Now, ready for a new way of doing maths? How to calculate covariance? Covariance is used when we have bivariate data. That is, we have x's and y's, and we want to see if those two are varying together, or if they just quite randomly, they're not connected to each other. So, covariance is a measure of how much x and y vary together.

So in order to calculate covariance, first we're going to have to learn a few simpler things. First thing we need to be able to do is find the mean of x, and the variance of x. And we need to find the mean of y, and the variance of y.

So to find the mean of x, which I'm going to call x-bar, I add up all the x values. So, add them all up, and that should give me 45. Count how many there are, well I can see there's 1, 2, 3, 4, 5, 6, 7, 8, 9.

And so my mean of x, is 5. So, first thing we're going to do is find the mean of x, done that. Next thing we're going to do is find the variance of x.

Now, the variance of x is sigma x-squared over n, minus the mean squared. Well, the mean we've just worked out is 5. Sigma x-squared means I've got to square all of these values and add them up.

So 1 squared plus 2 squared plus 3 squared plus 4 squared plus 5 squared 6 squared 7 squared 8 squared 9 squared, all added up together. And you do that on the calculator, and you should get two eight five as your answer for that. N is still 9, there are still 9 values.

And so, n we're going to replace with 9. And we said before that the mean of x is 5, so 5 squared. And you work that out again on the calculator, and you get 20 over 3.

So there's my variance of x. So we now know the mean of x and the variance of x. So I'm going to put those aside, and then carry on to work out the next thing.

So just in the same way as we found the mean of x and the variance of x, we're going to do the same for the y values. So, the mean of y is found by adding up all of the y values. Again, sticking them in the calculator, you should get 72 as your answer.

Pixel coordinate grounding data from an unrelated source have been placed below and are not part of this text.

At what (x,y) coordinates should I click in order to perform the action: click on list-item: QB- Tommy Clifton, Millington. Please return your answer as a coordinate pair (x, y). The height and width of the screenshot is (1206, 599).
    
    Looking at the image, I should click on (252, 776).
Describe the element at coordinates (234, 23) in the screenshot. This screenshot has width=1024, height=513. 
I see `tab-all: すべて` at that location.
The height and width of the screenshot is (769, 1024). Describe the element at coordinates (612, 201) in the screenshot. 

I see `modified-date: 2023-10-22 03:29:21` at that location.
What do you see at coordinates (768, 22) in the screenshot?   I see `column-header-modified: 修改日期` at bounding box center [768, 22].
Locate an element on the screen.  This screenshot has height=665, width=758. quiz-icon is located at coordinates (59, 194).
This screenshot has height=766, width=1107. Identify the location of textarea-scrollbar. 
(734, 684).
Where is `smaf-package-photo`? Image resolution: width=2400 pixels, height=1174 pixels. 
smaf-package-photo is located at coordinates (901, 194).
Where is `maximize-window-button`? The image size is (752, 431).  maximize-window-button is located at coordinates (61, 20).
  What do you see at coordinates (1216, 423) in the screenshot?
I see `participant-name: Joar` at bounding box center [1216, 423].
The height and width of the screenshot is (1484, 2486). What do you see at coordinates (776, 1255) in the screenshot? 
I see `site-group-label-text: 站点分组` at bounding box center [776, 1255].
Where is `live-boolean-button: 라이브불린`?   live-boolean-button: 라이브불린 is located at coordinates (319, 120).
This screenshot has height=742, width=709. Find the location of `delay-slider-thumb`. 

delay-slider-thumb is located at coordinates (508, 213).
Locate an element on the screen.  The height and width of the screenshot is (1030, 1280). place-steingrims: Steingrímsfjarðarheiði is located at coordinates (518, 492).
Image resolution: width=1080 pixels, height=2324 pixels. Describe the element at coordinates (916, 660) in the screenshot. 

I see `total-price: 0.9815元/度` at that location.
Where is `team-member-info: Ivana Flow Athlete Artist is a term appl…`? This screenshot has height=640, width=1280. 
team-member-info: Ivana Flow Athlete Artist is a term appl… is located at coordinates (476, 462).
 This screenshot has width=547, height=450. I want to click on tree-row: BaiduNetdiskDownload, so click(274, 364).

Divide it by how many there are: 1, 2, 3, 4, 5, 6, 7, 8, 9, and so the mean of y is 8. And we also need the variance of y. Variance of y is found by sigma y squared over n minus y-bar squared.

So, same formula as the variance of x, except we're just using the letters y here. We know our mean of y, which we worked out before was 8. So that's 8 squared.

Our sigma y squared is going to be 5 squared and 4 squared and 5 squared and 6 squared and 8 squared and 9 squared and 10 squared and 13 squared and 12 squared all added together. Again, you do that on your calculator, and that will give you 660. And divided by n, 1, 2, 3, 4, 5, 6, 7, 8, 9 as in every case.

And so that gives you an answer of 28 over 3. And again, I'll store these numbers. So my mean of y was 8, and my variance of y was 28 over 3.

So now, to work out the covariance, we're going to add another row onto this table, which is going to be called xy, and to work that out, we're going to multiply the x values by the y values. So, 1 times 5, 5. 2 times 4, 8.

3 times 5, 15. 4 times 6, 24. 5 times 8 is 40.

6 times 9 is 54. 70, 8 times 13 is 104, and 9 times 12 is 108. Now that we've done that, we're going to work out the covariance in the same sort of way.

Covariance xy is sigma xy over n minus mean of x, mean of y. You'll notice how it's similar to the equation we used for variance of x and variance of y. Variance of x was sigma x squared, or xx, this is xy.

And here you'd have x bar times x bar, and here we've got x bar times y bar. So to notify the fact that we're not just using x, we're using x and y together this time. Our sigma xy is found by adding all of these together, so we add all of these together.

Again, sticking that into the calculator, that gives you 428. Our n is still 9, there's 9 values. Our mean of x, we worked out before, is 5.